El invierno nos golpeó con fuerza en diciembre. Estábamos hasta arriba de nieve, literalmente, montañas de nieve gruesas y grises por la contaminación. El campamento se quedó en silencio. No hubo más peleas ni más disparos. Cuando llegó el día de Navidad había comida de sobra.

[Levanta algo que parece un fémur en miniatura. Lo han limpiado de carne con un cuchillo.]

Dicen que aquel invierno murieron once millones de personas, y eso sólo en Norteamérica, porque no se incluyen los demás lugares: Groenlandia, Islandia, Escandinavia. No quiero ni pensar en Siberia, en todos aquellos refugiados del sur de China, los japoneses que nunca habían salido de una ciudad y los pobres indios. Fue el primer Invierno Gris, cuando la suciedad del cielo empezó a cambiar el tiempo. Dicen que una parte de esa suciedad, no sé cuánta, eran las cenizas de los restos humanos.

[Pone una marca en el foso.]

Tardó mucho tiempo, pero, al final, el sol salió, el tiempo empezó a caldearse de nuevo y la nieve por fin se derritió. A mediados de julio, la primavera estaba allí, y, con ella, llegaron los muertos vivientes.

[Uno de los otros miembros del equipo nos llama: hay un zombi medio enterrado, helado de cintura para abajo. La cabeza, los brazos y la parte superior del torso están muy vivos, se agitan, mientras la criatura gime e intenta cogernos.]

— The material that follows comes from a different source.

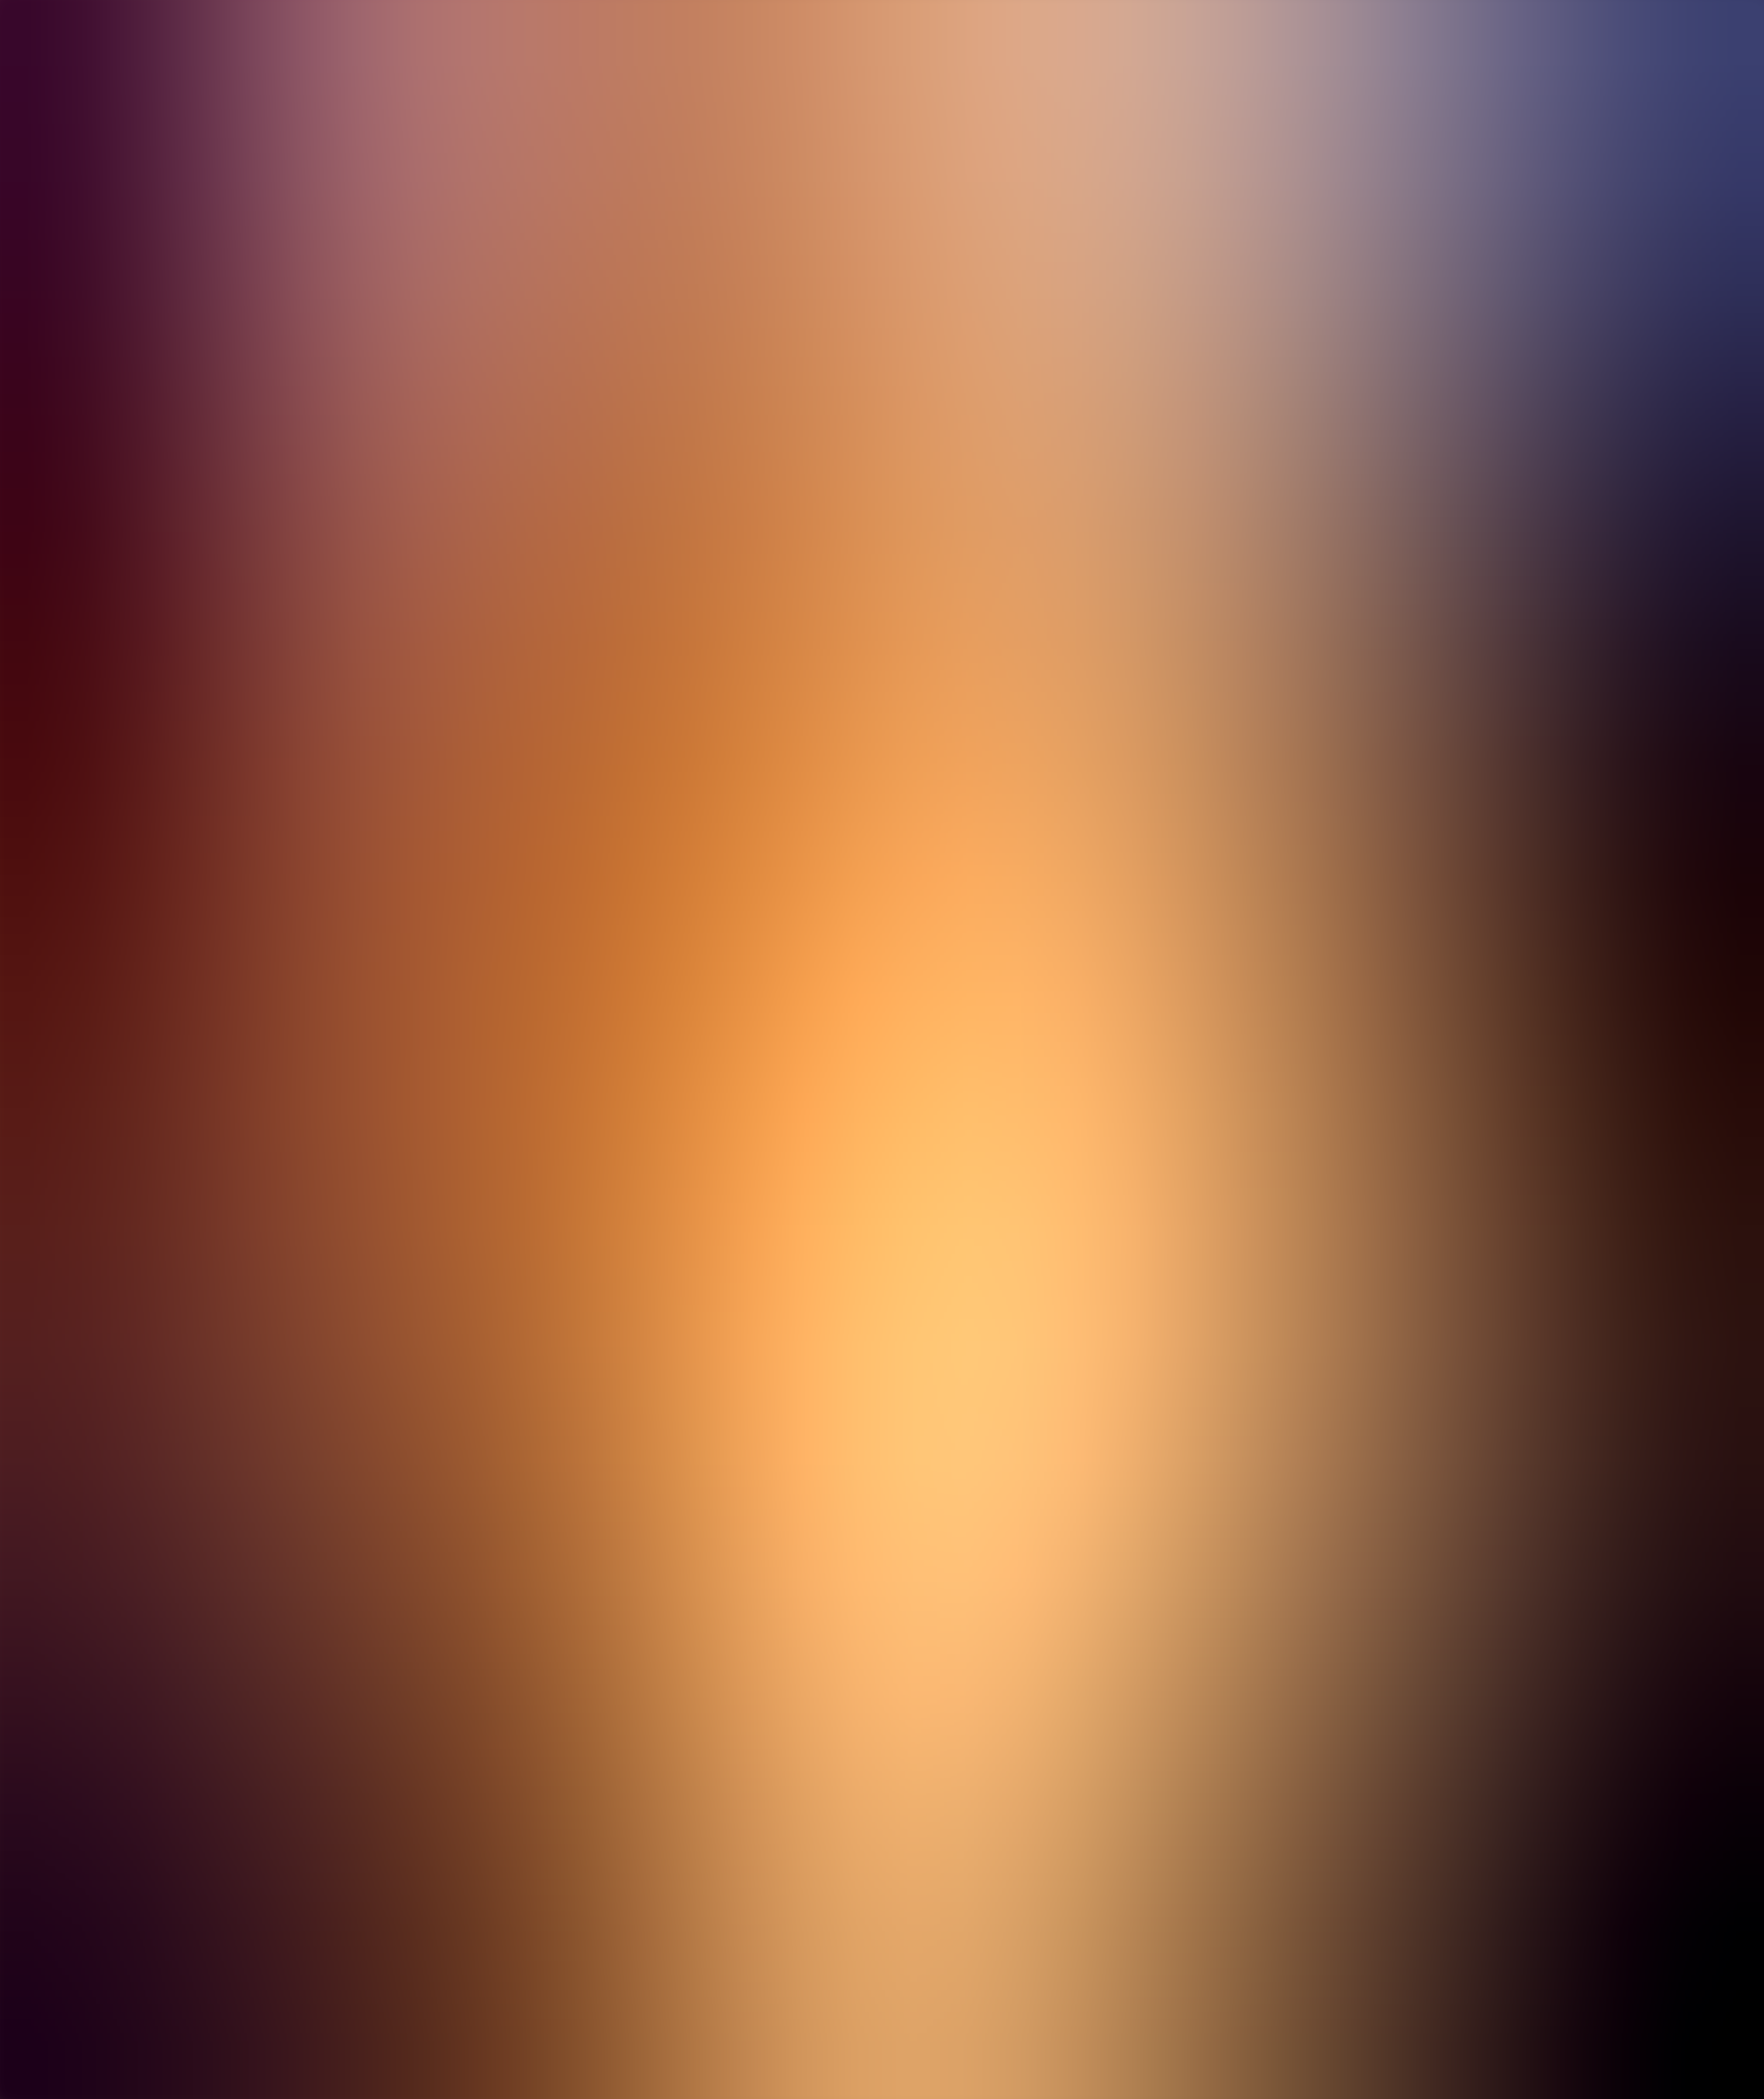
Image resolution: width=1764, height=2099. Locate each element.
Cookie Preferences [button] (50, 1342)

¿Por qué vuelven después de congelarse? Todas las células humanas contienen agua, ¿no? Y, cuando el agua se congela, se expande y hace que revienten las paredes de las células, por eso no se puede dejar congelada a la gente en animación suspendida. Entonces ¿por qué los zombis sí pueden hacerlo?

[El zombi se lanza en plancha hacia nosotros; la parte inferior congelada de su torso empieza a partirse. Jesika levanta su arma, una larga palanca de hierro, y le aplasta la cabeza a la criatura como si nada.]